Training data

As the rest of GROBID, the training data is encoded following the TEI P5. See Annotation guidelines for detailed explanations and examples.

Generation of training data

Training data generation works the same as in GROBID, with executable name createTrainingQuantities, for example:

java -jar target/grobid-quantities-{version}.one-jar.jar -gH ../grobid-home/ -gP ../grobid-home/config/
-dIn ~/grobid/grobid-quantities/src/test/resources/ -dOut ~/test/ -exe createTrainingQuantities

The input directory can contain PDF (.pdf, scientific articles only), XML/TEI (.xml or .tei, for patents and scientific articles) and text files (.txt).

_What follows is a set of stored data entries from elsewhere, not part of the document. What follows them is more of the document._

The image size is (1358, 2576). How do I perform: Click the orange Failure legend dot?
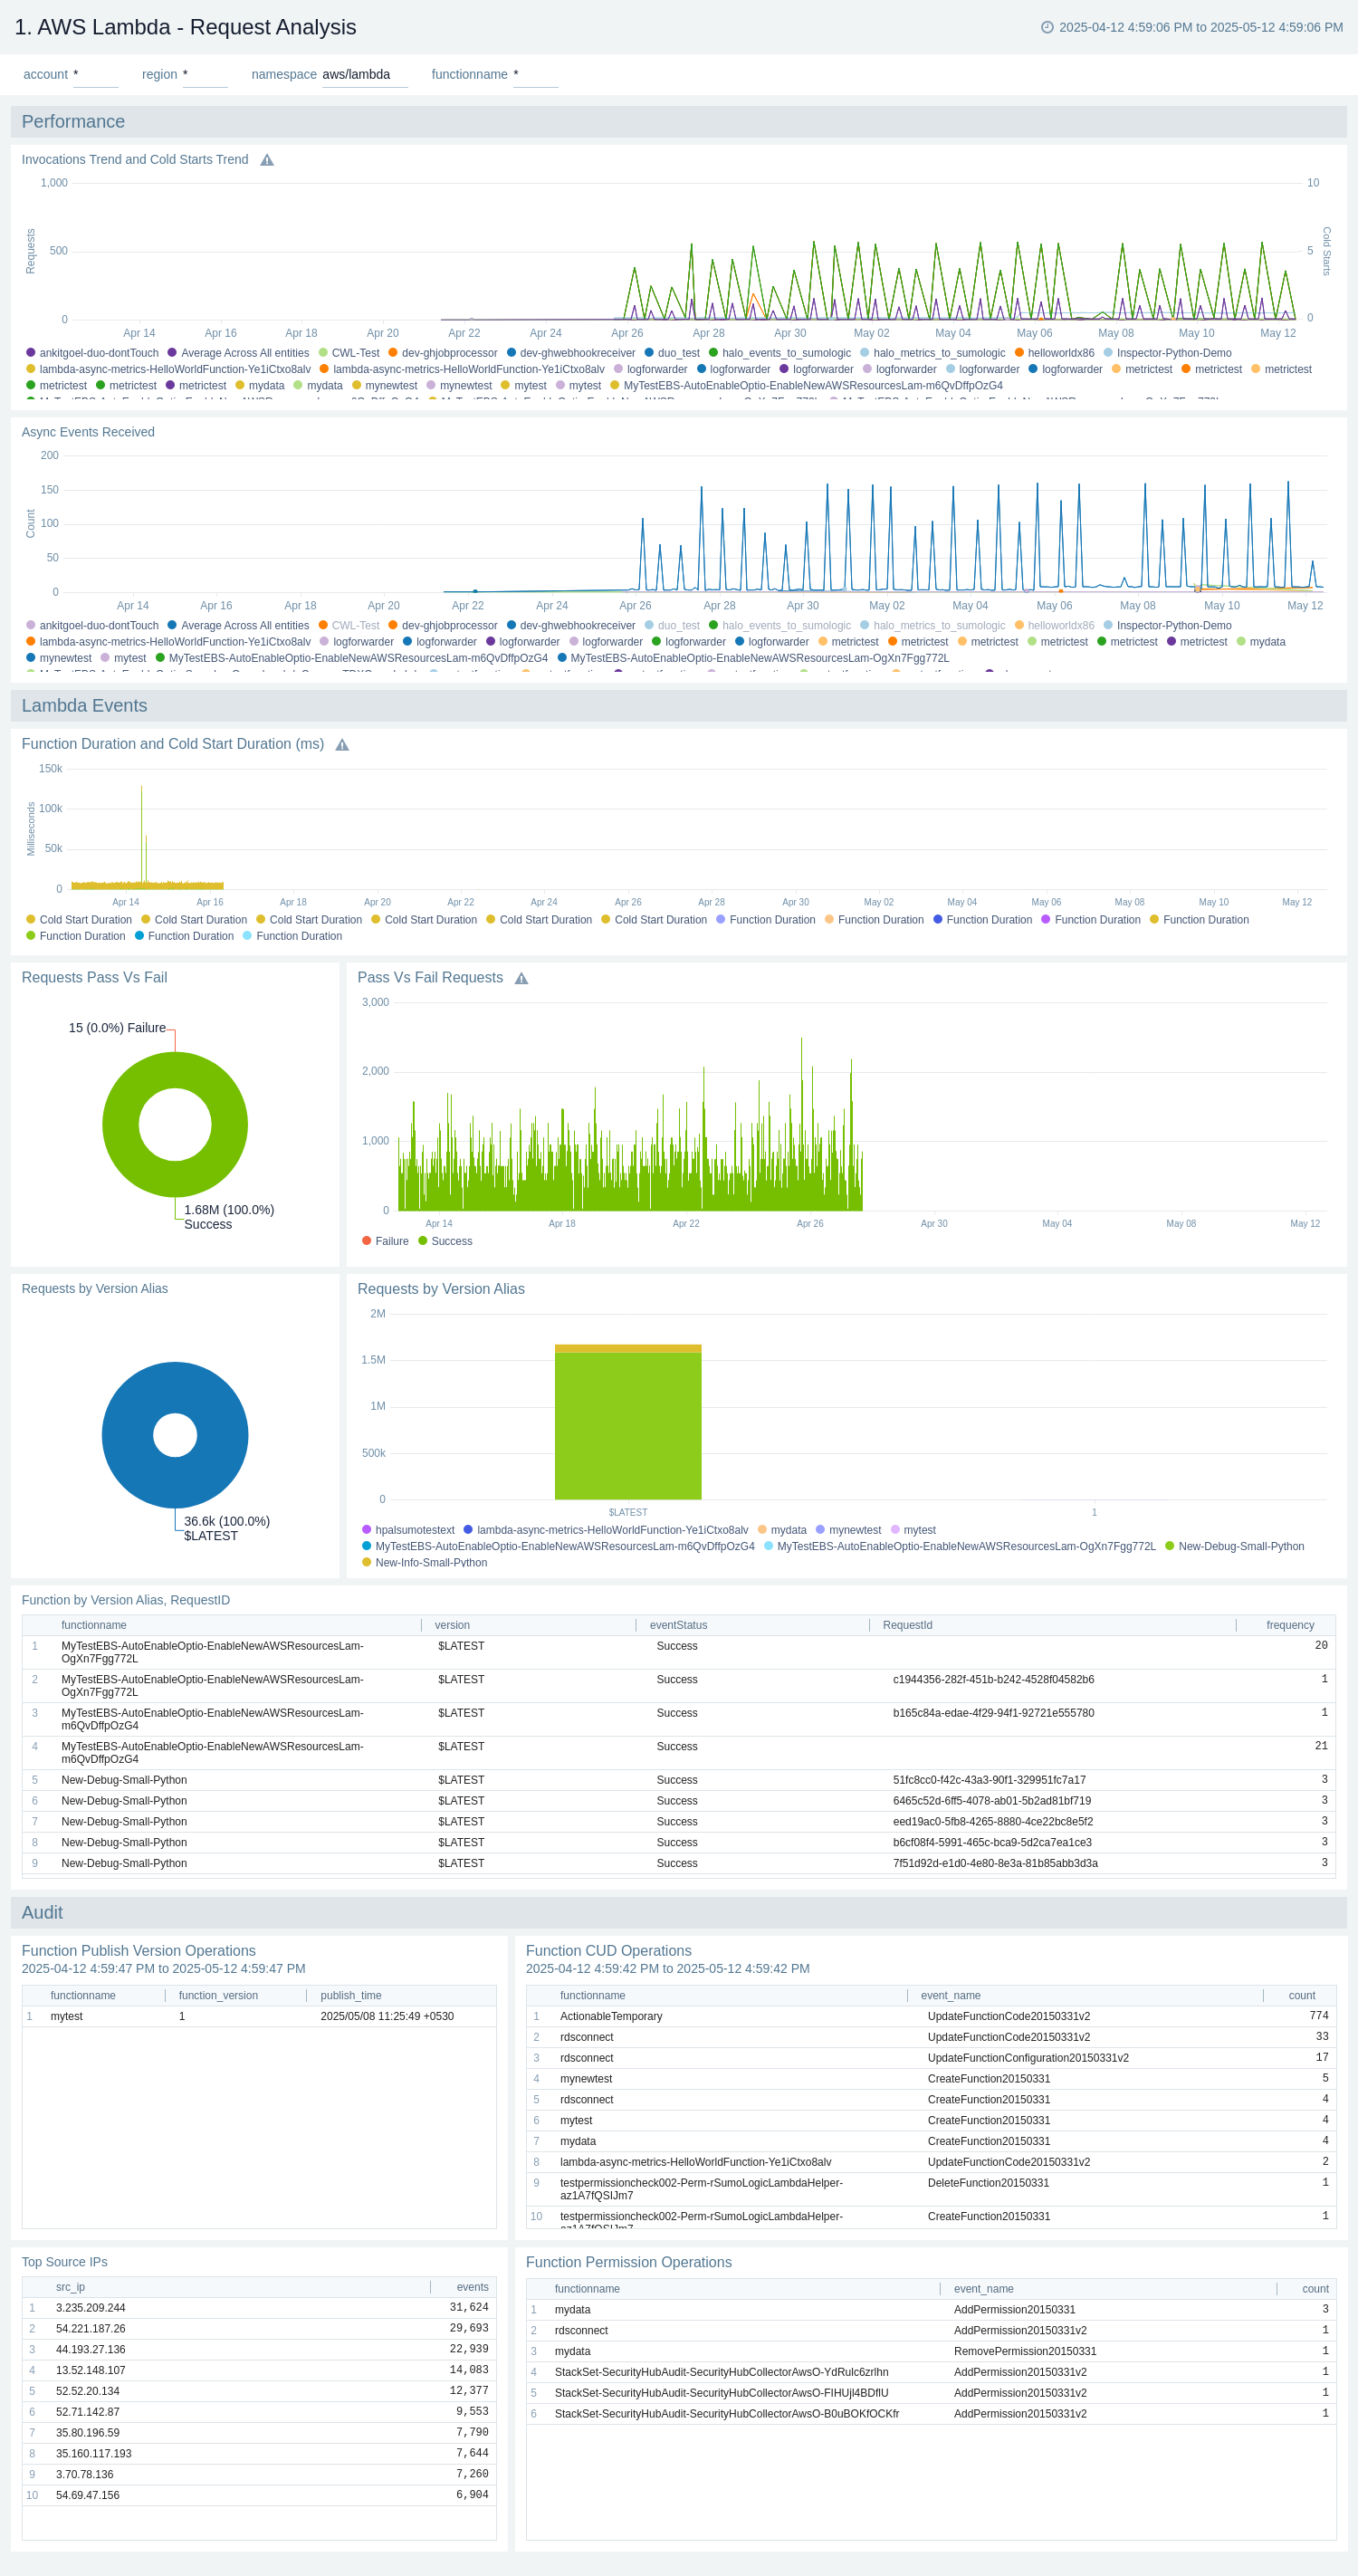(x=367, y=1241)
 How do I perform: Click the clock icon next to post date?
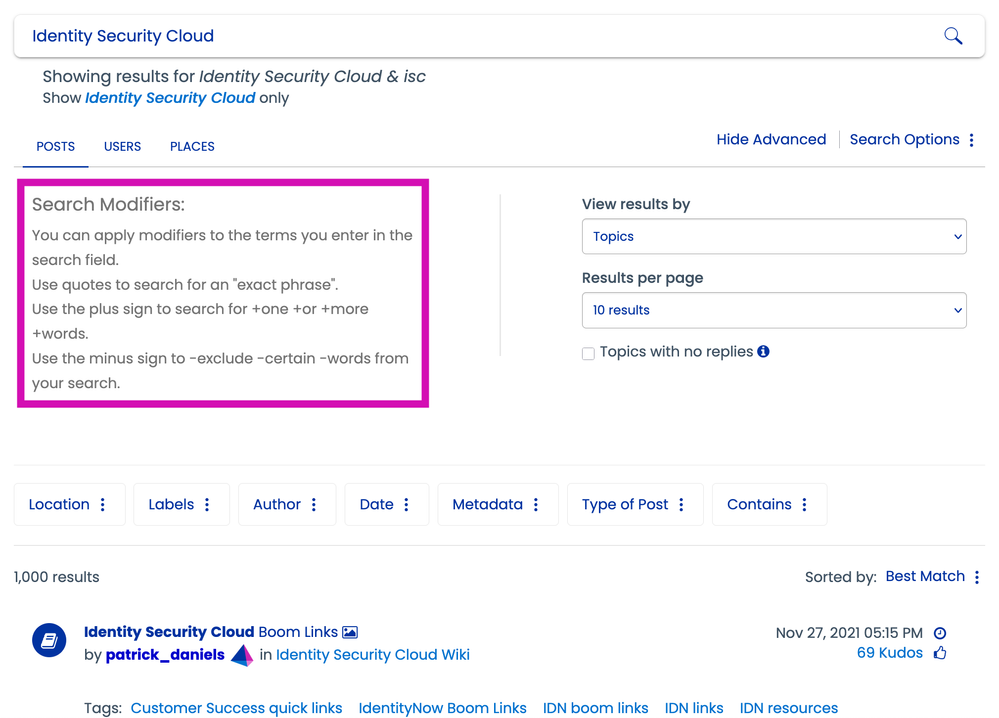(940, 633)
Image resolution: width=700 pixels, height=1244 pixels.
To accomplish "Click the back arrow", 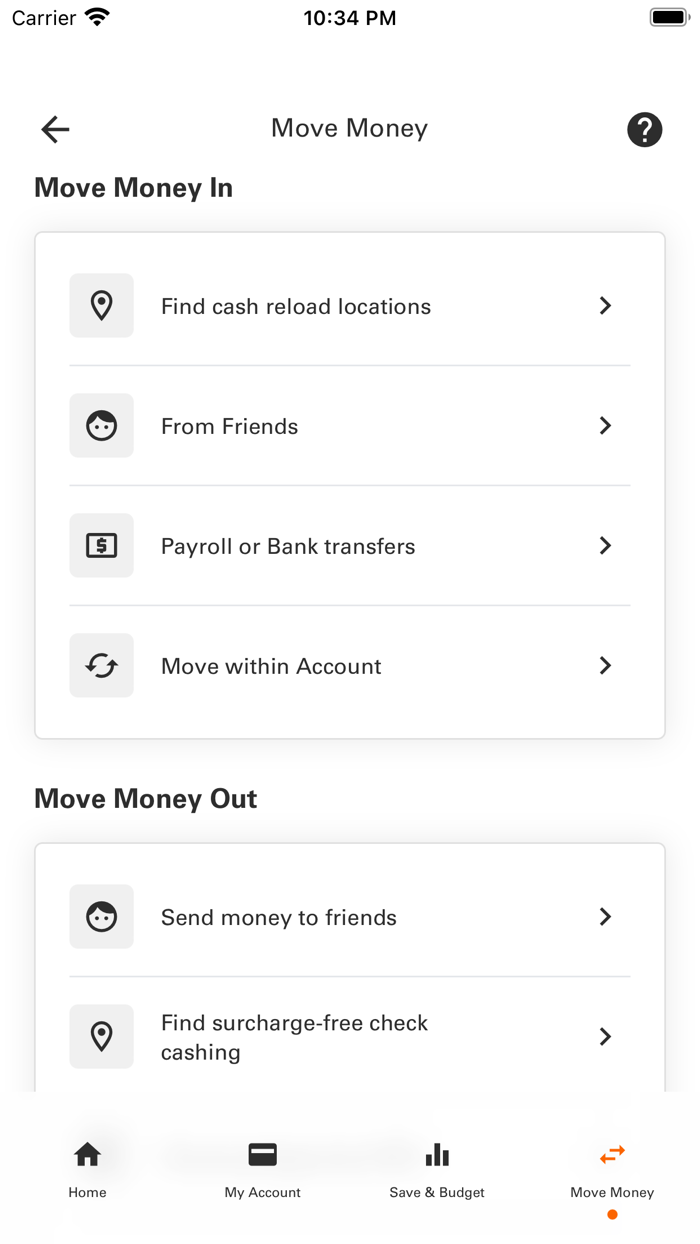I will [x=54, y=129].
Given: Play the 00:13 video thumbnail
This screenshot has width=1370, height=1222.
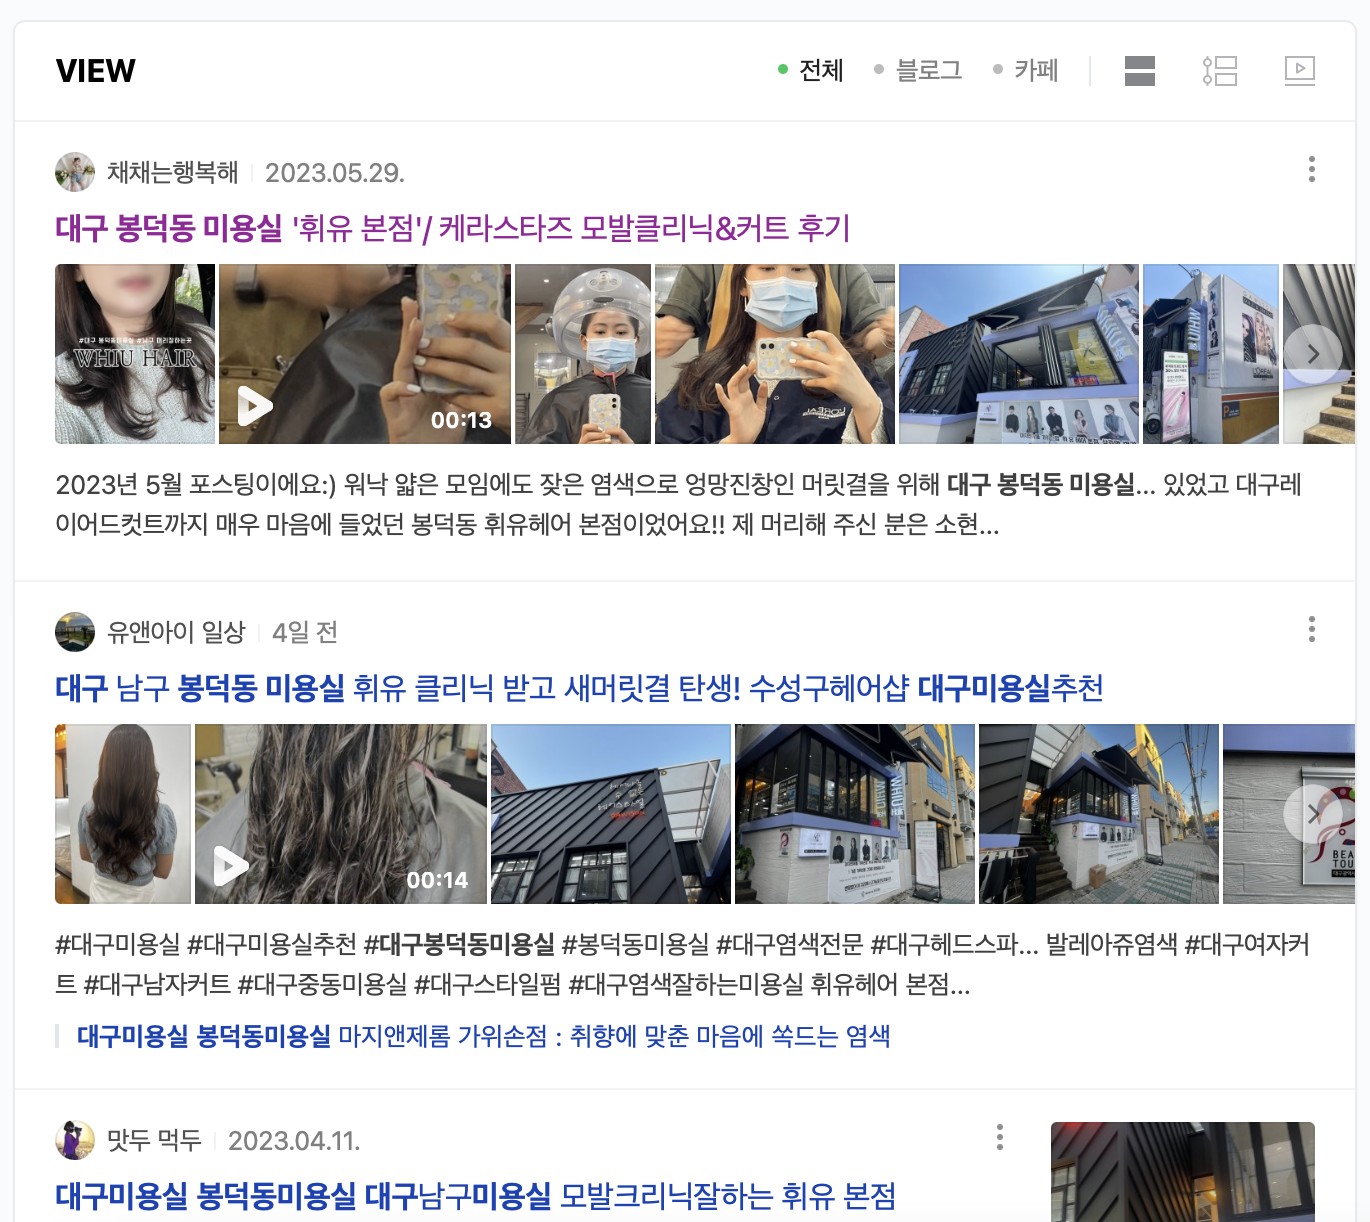Looking at the screenshot, I should (365, 354).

For the unit model the training data cannot be generated automatically from PDF. The overall effort is similar to create the training data from scratch manually.

Advanced: There is the possibility to generate a simple unit training data file (covering mostly all the unit once, and the combiation between SI base units and prefixes). This generator uses the file lexicon file information (notation, inflections and so on, e.g. resources/en/units.json).

To generate the data:

java -jar target/grobid-quantities-{version}.one-jar.jar -gH ../grobid-home/ -gP ../grobid-home/config/
-dIn input/resources -dOut /tmp/ -exe generateTrainingUnits

The input directory should be the directory containing prefixes.txt and units.json (normally by language) (e.g. of input/resources /~/grobid-quantities/src/main/resources/en)